Record and Artist Details

Composer or Director: Charles-Marie(-Jean-Albert) Widor

Genre:

Instrumental

Label: Signum

Media Format: CD or Download

Media Runtime: 65

Mastering:

DDD

Catalogue Number: SIGCD334

SIGCD334. WIDOR Organ Symphonies Nos 3 & 4. Joseph Nolan

Tracks:

Composition Artist Credit
Symphony for Organ No 3 Charles-Marie(-Jean-Albert) Widor, Composer
Charles-Marie(-Jean-Albert) Widor, Composer
Joseph Nolan, Organ
Symphony for Organ No 4 Charles-Marie(-Jean-Albert) Widor, Composer
Charles-Marie(-Jean-Albert) Widor, Composer
Joseph Nolan, Organ
Wading through the assemblage of quotations and oblique references which constitute the booklet-notes for this latest release in Joseph Nolan’s Widor series, we read that ‘Widor’s symphonies need no special pleading’. I beg to differ.

Few organists risk subjecting their public to complete performances of any Widor symphony, preferring to cherry-pick the crowd-pleasing movements (the first and the fifth from the Fifth and the first from the Sixth being by far and away the most popular). Indeed, some of Widor’s non-organ music is better known and more widely performed than many of the organ symphonies. And while several have ventured to commit complete symphonies to disc, few have persuaded us that the venture is really worthwhile.

If anyone can plead the case for Widor’s organ symphonies, that person has to be Joseph Nolan who, tackling here two of the more obscure examples (so obscure, in fact, that the booklet persistently gives the wrong opus number to No 4), almost convinces me that these are coherent architectural wholes rather than a series of unconnected character pieces intended to demonstrate the range of a classic Cavaillé-Coll. It certainly helps that he is playing a genuine Cavaillé-Coll with a truly glorious array of colours and effects (even if it has long since forgotten those first flushes of youth), but what impresses most is Nolan’s marvellous sense of architecture and far-sighted view of these scores.

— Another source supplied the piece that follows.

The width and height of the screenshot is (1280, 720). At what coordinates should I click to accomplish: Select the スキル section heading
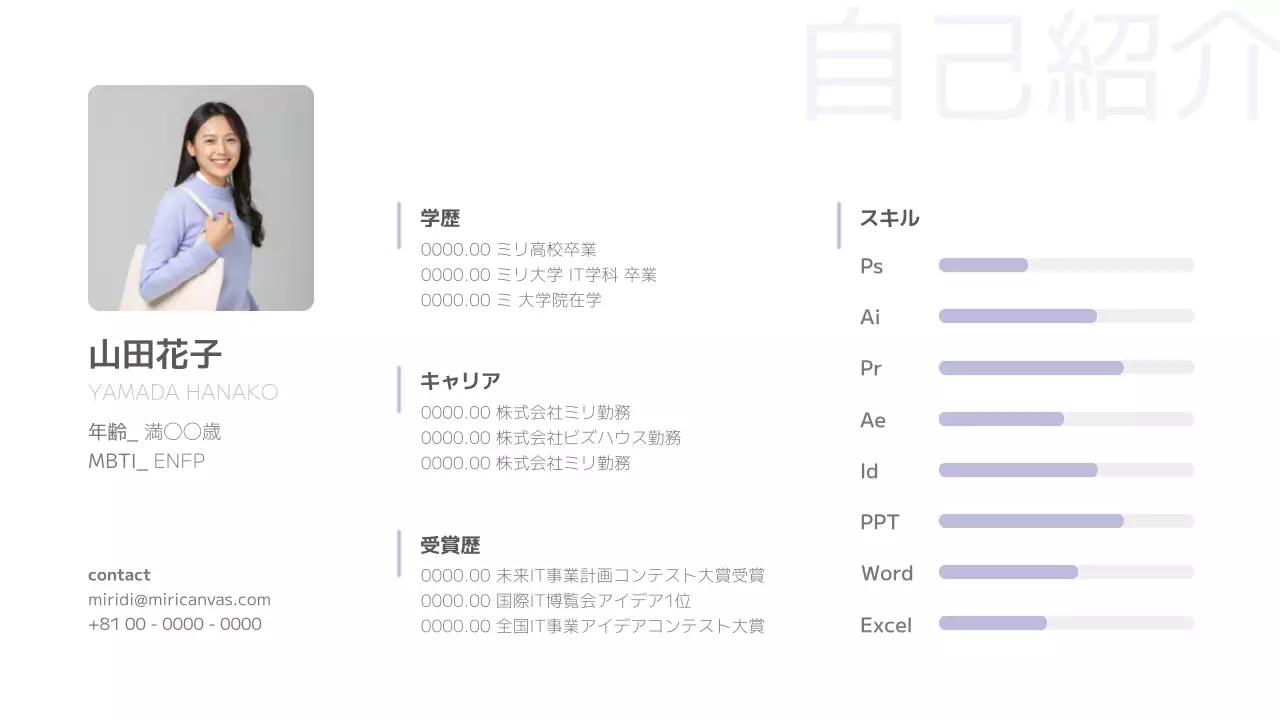[889, 218]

True, some movements leap out at you and you wonder why they are not better known (where have the enchanting Minuetto from the Third or the Mendelssohnian Scherzo from the Fourth been all my life?) and others cannot hide their deep-seated weaknesses (in a blind-tasting, the bleating Adagio of the Fourth could easily pass as a grim Victorian church voluntary), but Nolan’s strength is that he sails through it all with tremendous authority to end up with an interpretation that makes total musical sense. Add to this the sumptuous sound Signum has captured from La Madeleine and you have a disc which pleads Widor’s case with consummate eloquence.